One of the downsides of opening during a pandemic—and trust us, there are many—is not being able to celebrate the public grand opening with family and friends because of the state-mandated limits on the number of people allowed inside. 

But devoted husbands sometimes can find ways to circumvent even the governor. At 7:15 a.m. on the day she finally was able to open in early June, Pohlad walked outside to horns honking and a cheering crowd of 60 of her closest friends and family in the parking lot, some in workout gear, some still in their PJs. “I hadn’t seen those people in months,” she says, still touched by it.

Lindsey Pohlad waited 10 years to make her dream come true: An upscale magical place for foodies in Wayzata.

And maybe it was just as well she didn’t make room for all those friends and family, because once she opened there has been a steady stream of customers vying for takeout and patio seating. Her inspiration was derived from NYC retail/restaurants and trips to California’s Napa Valley. The multi-faceted concept is richly layered, and “hits on all cylinders: smells, taste, visuals, and I like the idea of prepared foods that felt like home cooking,” she explains.

The concept adapted to the new normal and safety guidelines before opening by shifting the room’s focal point, a large community dining table in the center of the store, to display retail merchandise from Pohlad’s collection of her favorite cookbooks to specialty foods and cookware to stylish aprons from BA Craftmade Aprons. “Kate (Meier) and I designed the aprons together and she made our masks,” Pohlad says, adding, “We’ve become good friends (a comment we've heard from everyone who works with Meier).”

The banquettes that were ordered weren’t installed; instead coolers were added to the dining space to shift the emphasis to takeaway.

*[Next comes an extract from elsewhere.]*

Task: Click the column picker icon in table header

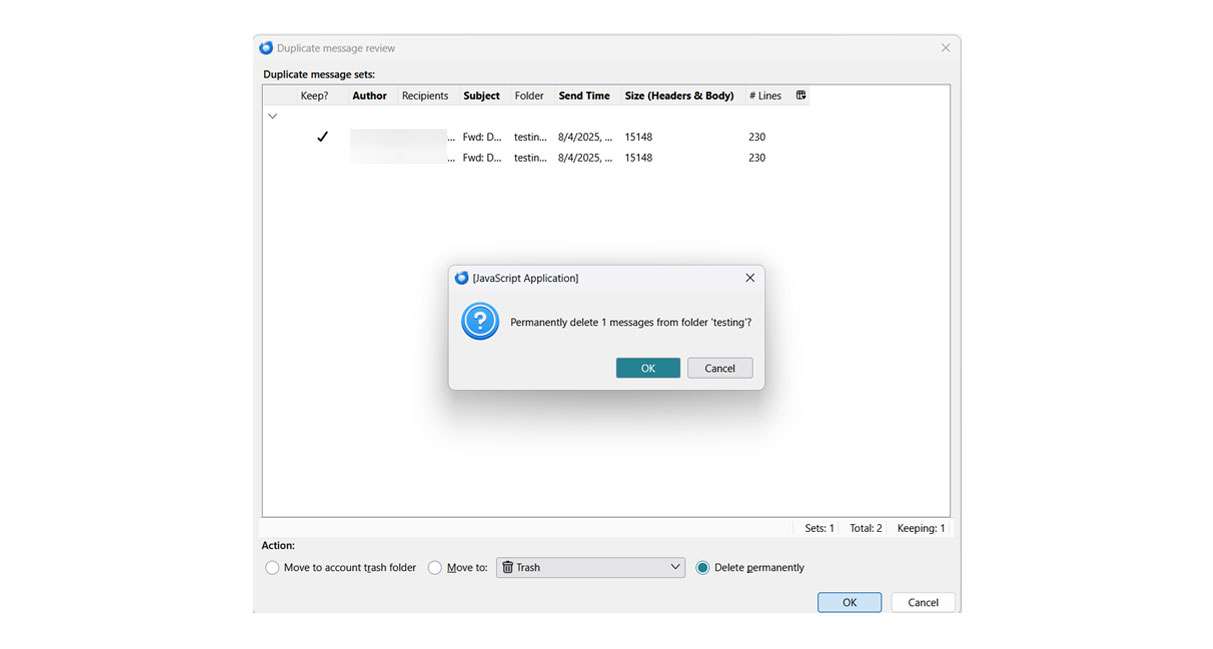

A former New Yorker, Pohlad served as the national director of foodservice sales for Talenti Gelato, before quitting to stay home for 10 years to raise her sons, now 5, 7 and 10. After having her first child, she attended the Arts Institute's culinary program. After the family moved to Wayzata, she started working on her dream with Shea as the designer and Pat Weber of Mise en Place consulting. She and her husband, Tom, self-funded. 

The lease had been in the works for four years, and Pohlad said they were on target to open on April 3. Since she didn’t want to introduce her new concept with takeout only, “we were sitting here with an empty store front,” she says, sighing. The chef and GM had been working since February, so they kept them on since they hadn’t worked long enough to qualify for unemployment. “We now have 40-45 employees,” she says. “That was a thrill to put people to work.” Finding staff was difficult, but she’s friends with nearby Bellecour’s GM, who introduced her to the extra summer staff they no longer needed. 

Double-chocolate chip cookies have been flying out of The Grocer’s Table, and even with a $5 price tag the oversized treats are worth it

Family-style picnic spreads, $5 chocolate chips cookies (using three kinds of flour and two kinds a chocolate) and housemade Bloody Mary mix are flying off the shelves, she says. 

The city allowed her to wrap the back patio around the sidewalk to the front, and Pohlad says she’s planning to ask for a permit to keep the sidewalk dining. 

“It feels normal in here,” she says, smiling behind her mask. “Which it’s not.”

Nothing is normal in foodservice these days, but Pohlad says that while she’d like to see the large communal table seating unrelated people some day, that won’t be for awhile. And as  they will continue to evolve, most likely they won’t be going back to their pre-pandemic plans.